SIGHUP killing Oracle Listener Process

jimthompson · February 8, 2012, 7:01am

I have a cold backup script which backs up my database and then restarts the oracle listener and database at around 01:30
I can see at this time that my database and listener are indeed running. However at around 02:17 my listener process receives a SIGHUP 1 signal from the AIX OS ( version 5.3 ) that kills the listener process ( the background instance processes of the database remain uneffected, it is only the listener process that gets killed ). To compensate for this, I restart the listener via cron at 04:30. It starts fine and remains up

I have a truss log of the database listener process when it gets killed and it shows the following at the end of the log file

getsockopt(33, 65535, 4104, 0x00000001105985F4, 0x00000001105985F0) = 0
connext(33, 0x00000001105F85E8, 16) Err#79 ECONNREFUSED
shutdown(33, 2) Err#76 ENOTCONN
close(33) = 0
_nsleep(0x00000001105985E0, 0x00000001105986B0) Err#4 EINTR
Received signal #1, SIGHUP [default]
*** process killed ***

I have looked at the AIX errors being reported -

Error 79 in AIX is - connection refused
Error 76 in AIX is - socket is not connected
Error 4 in AIX is - interrupted system call

The unsual thing is that the script I use at the end of the backup to start the listener, is the exact same script I use in the 04:30 cron to restart it. Also the backup script has not changed in months, yet this problem has only started recently.

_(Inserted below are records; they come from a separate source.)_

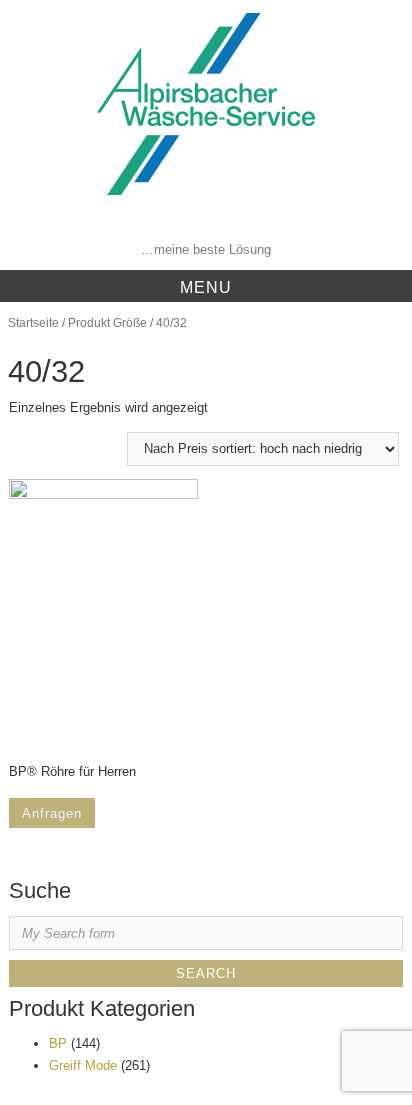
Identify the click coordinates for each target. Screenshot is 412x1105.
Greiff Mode (83, 1065)
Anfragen (52, 813)
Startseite (33, 323)
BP (58, 1043)
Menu (206, 287)
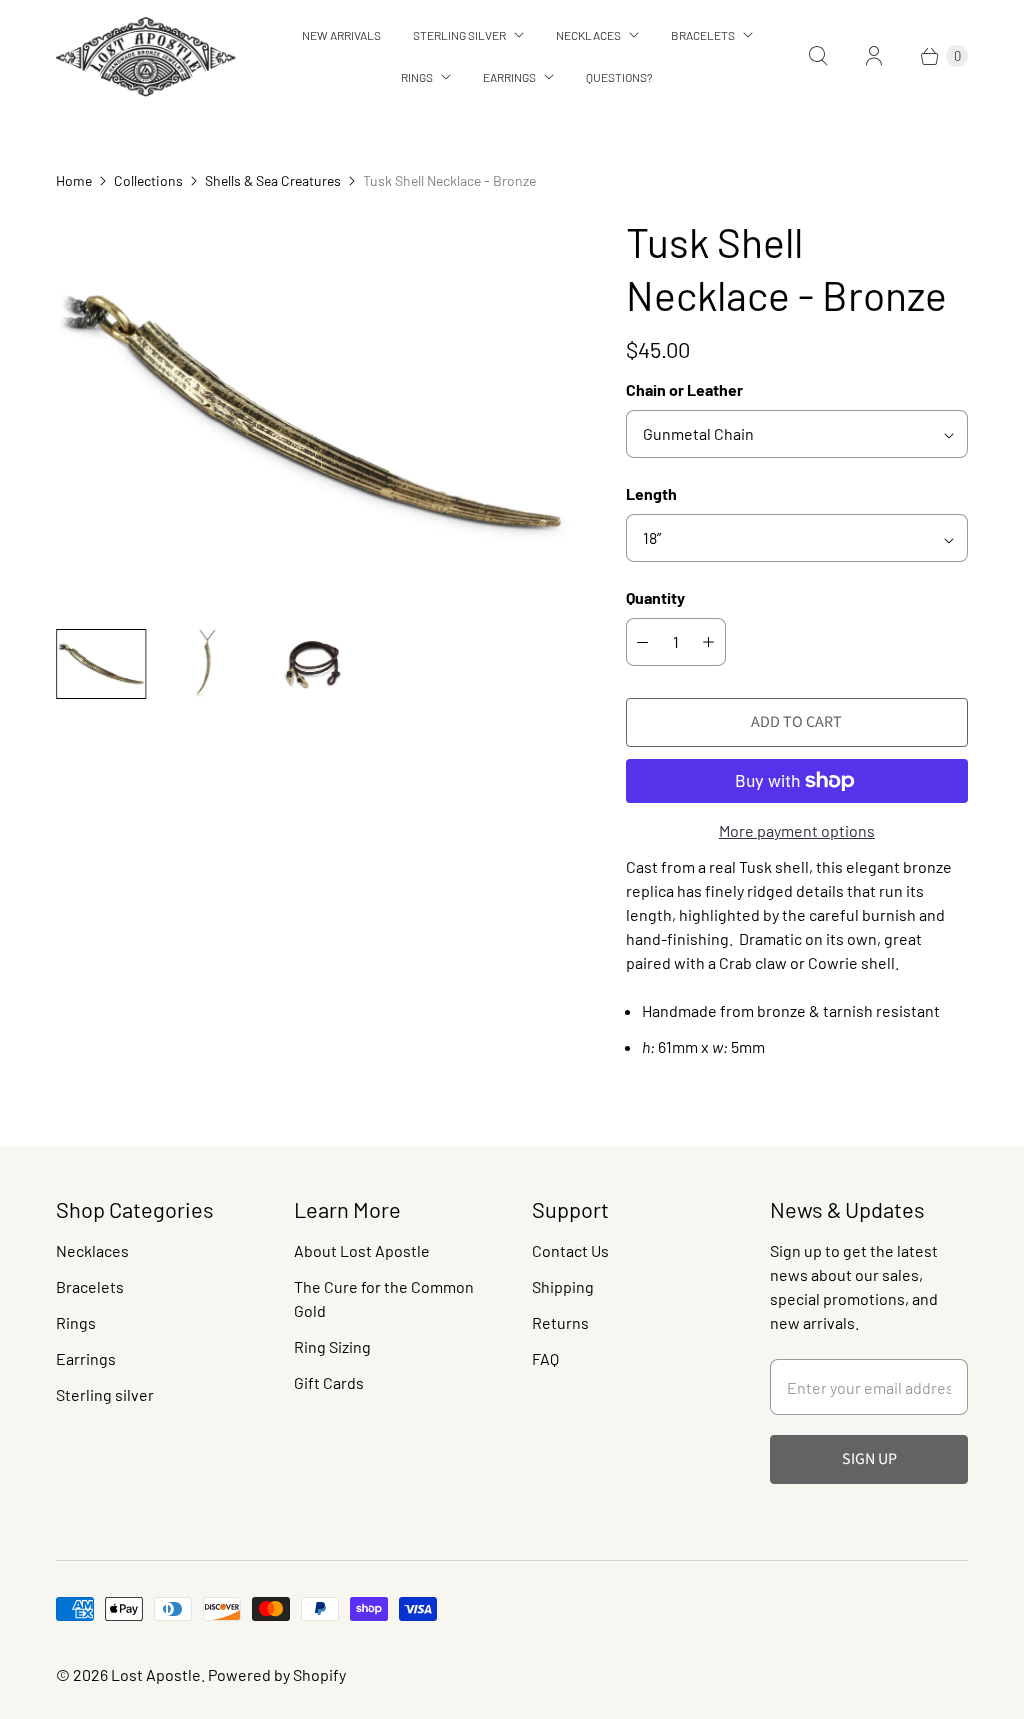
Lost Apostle (156, 1674)
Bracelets (703, 35)
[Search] (818, 56)
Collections (148, 180)
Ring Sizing (332, 1346)
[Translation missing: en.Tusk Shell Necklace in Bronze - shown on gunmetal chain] (101, 664)
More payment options (797, 830)
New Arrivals (341, 35)
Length (651, 493)
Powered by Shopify (277, 1674)
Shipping (563, 1286)
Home (74, 180)
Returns (560, 1322)
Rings (417, 77)
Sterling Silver (459, 35)
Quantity (655, 597)
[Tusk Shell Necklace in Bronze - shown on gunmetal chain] (313, 414)
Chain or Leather (684, 389)
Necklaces (588, 35)
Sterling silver (105, 1394)
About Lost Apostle (362, 1250)
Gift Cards (329, 1382)
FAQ (545, 1358)
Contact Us (570, 1250)
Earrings (509, 77)
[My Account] (874, 56)
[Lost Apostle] (146, 56)
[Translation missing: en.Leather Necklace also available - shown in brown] (313, 664)
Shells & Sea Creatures (273, 180)
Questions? (619, 77)
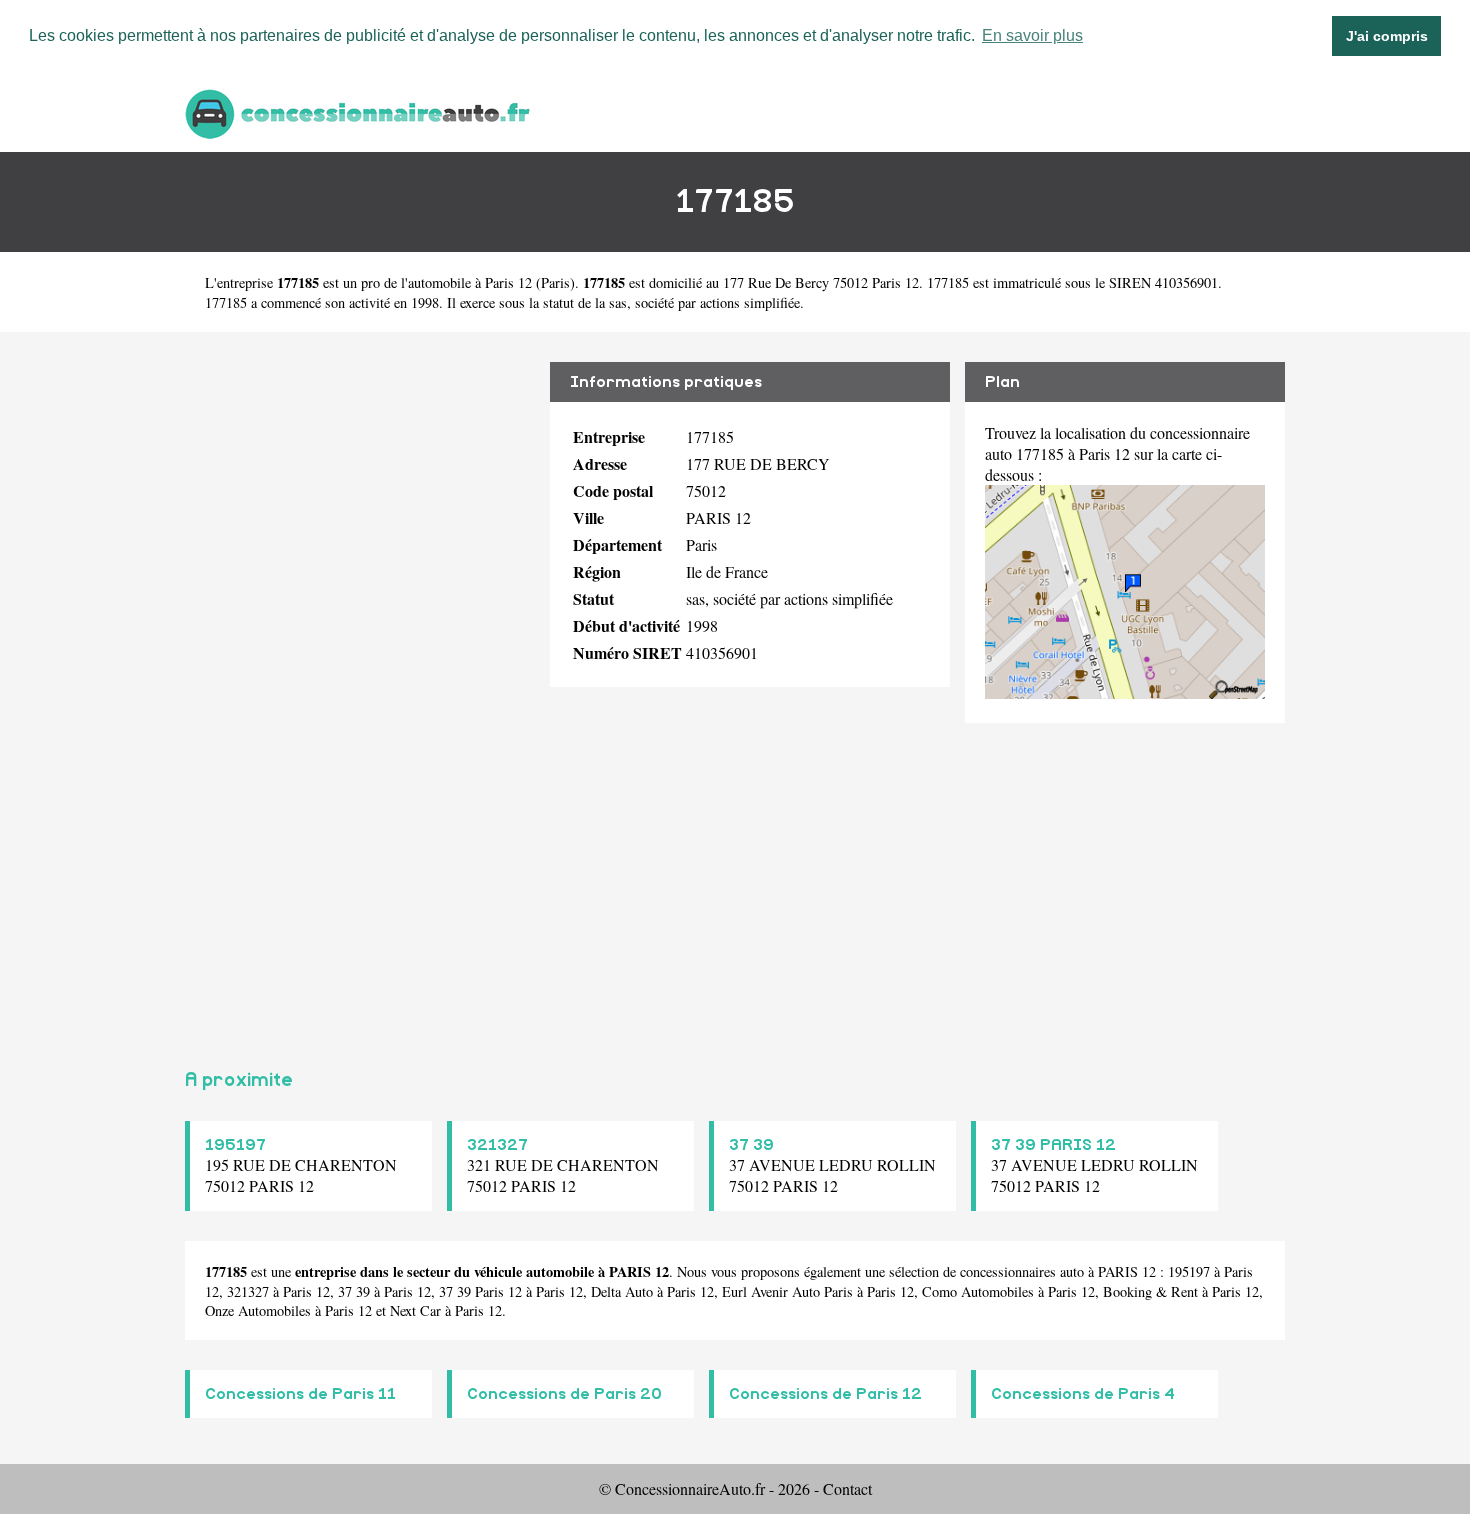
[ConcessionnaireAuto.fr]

I am not sure why leaving the listener up means it does not get effected yet if I start it at the end of the cold backup, it can only seem to survive for about 45 mins before it gets killed. The AIX errors appear to be socket related but I am not sure why then that only effects the listener process if it is newly started rather than if it has been up all day

any ideas of finding out what is killing my Oracle Listener process and why only under quite specific circumatances ( i.e. only when started in the early hours of the morning )

Jim

cero · February 8, 2012, 8:21am

Did you check if there are any hints in the listener log (usually located in $ORACLE_HOME/network/log)? Did the instance register after the cold backup?

jimthompson · February 8, 2012, 11:53am

there were no errors in the listener log at all ( it doesn't get a chance because the tnslsnr process simply gets killed ). Also checked the database alert log and there is nothing in there either. The killer error message appears to be the contents of the truss log that I did on the tnslsnr process itself. Oracle support have reviwed this and believe it is definitely an AIX issue.

This listener is explicitly defined via a listener.ora as opposed to automatically registering via the pmon process of the Oracle instance.